" On verra plus tard "

" C’est vrai, il a des trucs qui peuvent attendre un peu et qui, du coup, attendent d’autant plus longtemps qu’ils tombent à un mauvais moment. J’en vois régulièrement. Il peut s’agir d’une boiterie (elle ne devrait jamais attendre !), d’une excroissance, d’une maladie de peau ou comme ici d’une déformation aussitôt interprétée comme des abcès sortis de nulle part qui finiront bien par se purger lorsque la vache profitera pleinement des bienfaits de la pâture. Et hop ! La voilà dehors avec son veau au milieu du troupeau.
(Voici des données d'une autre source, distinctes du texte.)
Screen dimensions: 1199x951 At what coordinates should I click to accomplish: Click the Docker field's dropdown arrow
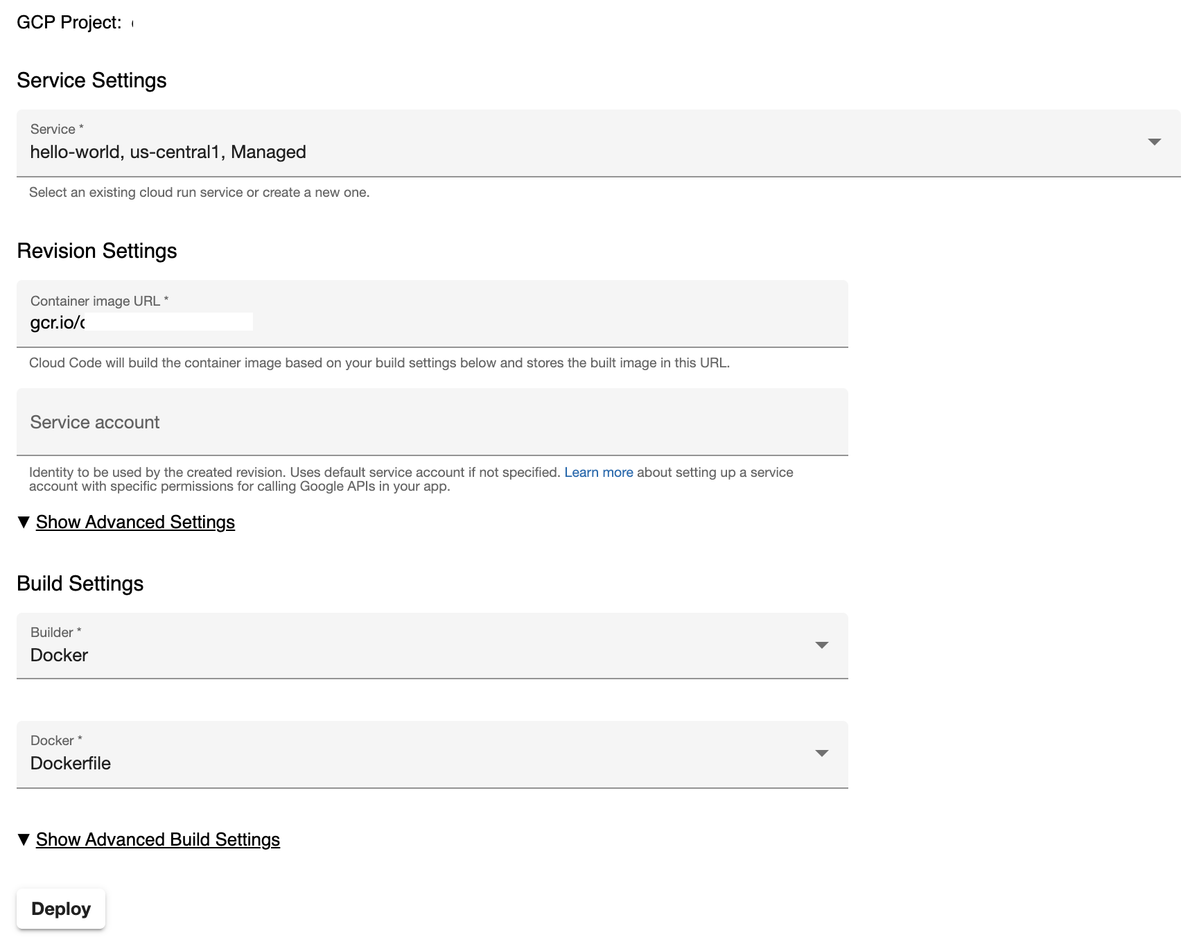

À ce moment-là, ça avait l’allure d’un petit chapelet de boules situées près du pli du grasset ; rien de grave, rien de gênant. Et puis le voilà qui grossit insensiblement au cours du printemps et qui émet quelques succursales en arrière de la cuisse. Mais vous imaginez... Le veau se porte bien, la vache aussi et la rentrer pour l’examiner va tout de suite poser pas mal de problèmes en plein été, à une époque où la main-d’œuvre se fait rare et lorsque d’autres soucis plus graves s’en mêlent.
Petit à petit
Bien sûr, si le véto était passé par là au cours de l’été, on aurait fait ensemble un tour en pâture pour qu’il donne son avis mais ça n’a pas été le cas. Bon, même si la déformation continue de grossir lentement et que de la chair apparaît, prête à saigner, tout cela attendra bien encore un peu puisque la vache, maintenant destinée à la réforme, ne boite pas et ne semble pas en souffrir outre mesure. Vient quand même le jour où elle prend le chemin de la stabul et où je l’examine. Oh, quelle belle actinobacillose nodulaire ! Pas fréquente sous cette forme mais tout y est : la durée de l’évolution, les nodules, leur aspect, le retentissement ganglionnaire y compris sur les ganglions du bassin. À ce stade, que peut-on faire d’intelligent ? À ce stade, rien ! Car dans le meilleur des cas et même après un traitement long il restera une énorme cicatrice fibreuse dans la cuisse. La saisie de la cuisse est donc inévitable et avec elle, la dépréciation du reste de la carcasse.